Elon Musk gets out of the hot tub, he says his fingers are pruning up, and I'm just about to leave when there's a voice that invites me to play a game of chess. I look over, surprised because I was completely unaware that anyone else was in the tub - maybe they got in when I wasn't looking? That's kind of hard to believe, but then I'm finding it difficult to gauge the dimensions of this hot tub anyway, let alone the room we're in. How big is this place? Not a clue. Anyway - the voice. I look up and see that the speaker is Ukrainian born model turned actress Milla Jovovich. She has a chess board set up in front of her, one where the pieces are different colours to the norm, not white and black. I figure that it would be rude to turn down her offer of a game of chess and so we play, but there's something weird. It starts early, with the movement of a pawn. She moves the pawn in a way that I'm not familiar with. We all know that pawns move one square forward at a time, apart from that opening move where they can move two squares if you like, and that they take on the diagonal, and that they have the 'en passant' move if you're set up for it and choose to make it. But Milla makes another move. One I haven't seen before. And that's only for the pawn.
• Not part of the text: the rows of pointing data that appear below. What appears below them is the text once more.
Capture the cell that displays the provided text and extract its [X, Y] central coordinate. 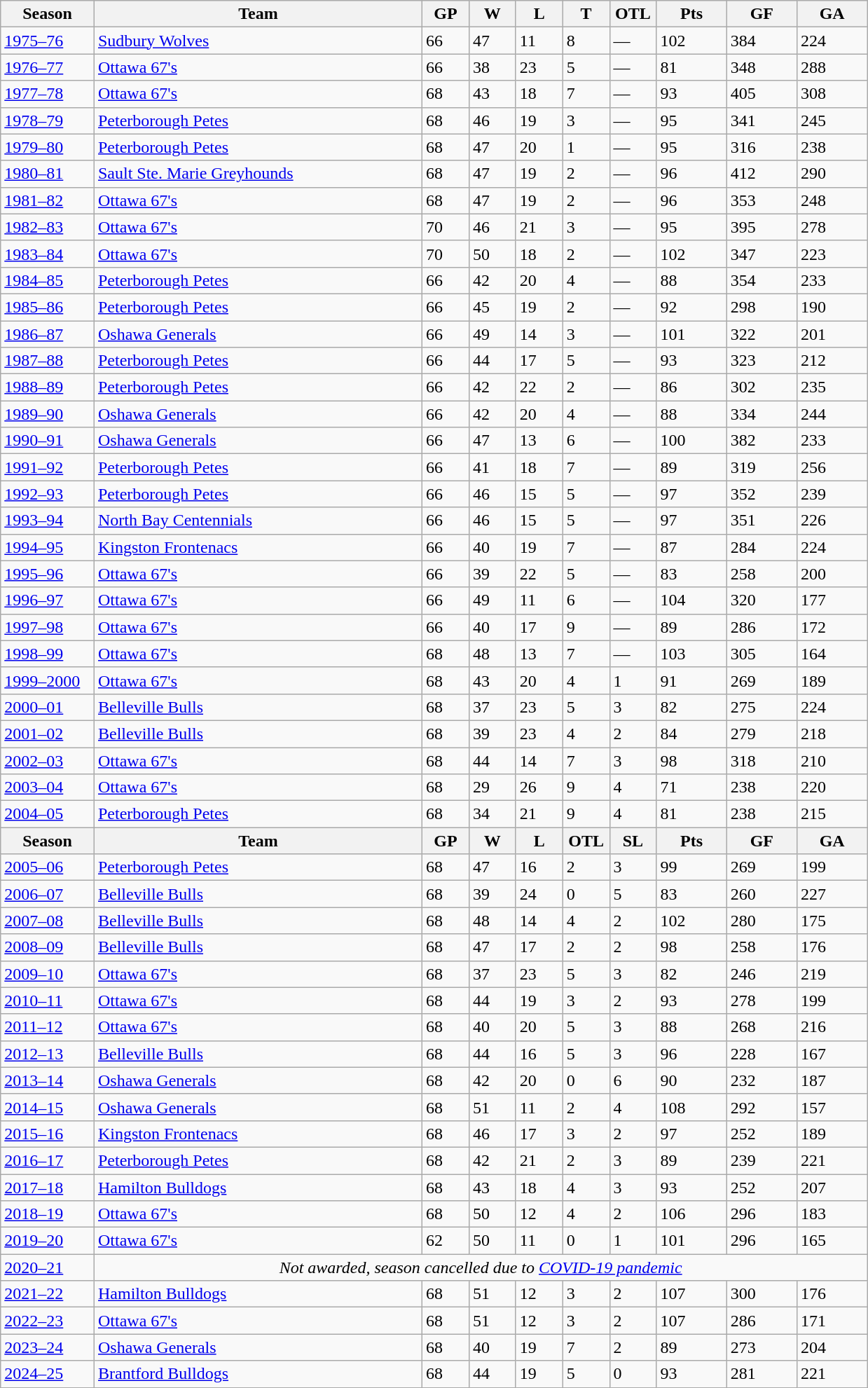
45 [492, 307]
1988–89 [48, 387]
2015–16 [48, 1134]
281 [762, 1374]
2005–06 [48, 867]
103 [691, 654]
228 [762, 1054]
353 [762, 200]
190 [832, 307]
1978–79 [48, 120]
1998–99 [48, 654]
91 [691, 680]
2000–01 [48, 707]
2021–22 [48, 1294]
34 [492, 814]
395 [762, 227]
248 [832, 200]
2003–04 [48, 787]
412 [762, 174]
268 [762, 1027]
1996–97 [48, 600]
Sudbury Wolves [258, 41]
1987–88 [48, 361]
2008–09 [48, 947]
8 [586, 41]
1976–77 [48, 67]
223 [832, 254]
351 [762, 521]
108 [691, 1107]
177 [832, 600]
246 [762, 974]
183 [832, 1214]
1994–95 [48, 547]
292 [762, 1107]
341 [762, 120]
200 [832, 574]
1995–96 [48, 574]
316 [762, 147]
2020–21 [48, 1267]
2002–03 [48, 760]
348 [762, 67]
SL [633, 841]
216 [832, 1027]
273 [762, 1347]
319 [762, 467]
2006–07 [48, 894]
279 [762, 733]
352 [762, 494]
1989–90 [48, 414]
334 [762, 414]
171 [832, 1321]
92 [691, 307]
2001–02 [48, 733]
1985–86 [48, 307]
Not awarded, season cancelled due to COVID-19 pandemic [481, 1267]
320 [762, 600]
2023–24 [48, 1347]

As the game goes on she continues doing this with the other pieces, all making moves that I'm unfamiliar with and which makes the game extremely difficult. I can't predict the next move. I can't find a safe space. And before I know it, the game is over. At this point I'm about to suggest a second game, and look back up at Milla Jovovich, right into her eyes, and it's at this point that I realise that we are married, have been married for many years, and it is with her eyes filled with tears, and to the strains of a piece of music by Max Richter, that Milla reads me a letter which she has memorised, a letter which I know I've heard before, and had hoped to never hear again:
"Dearest,
I feel certain I am going mad again. I feel we can’t go through another of those terrible times. And I shan’t recover this time. I begin to hear voices, and I can’t concentrate. So I am doing what seems the best thing to do. You have given me the greatest possible happiness. You have been in every way all that anyone could be. I don’t think two people could have been happier till this terrible disease came. I can’t fight any longer. I know that I am spoiling your life, that without me you could work. And you will, I know. You see I can’t even say this properly. I can’t read. What I want to say is I owe all the happiness of my life to you. You have been entirely patient with me and incredibly good. I want to say that – everybody knows it. If anybody could have saved me it would have been you. Everything has gone from me but the certainty of your goodness. I can’t go on spoiling your life any longer. I don’t think two people could have been happier than we have been. M."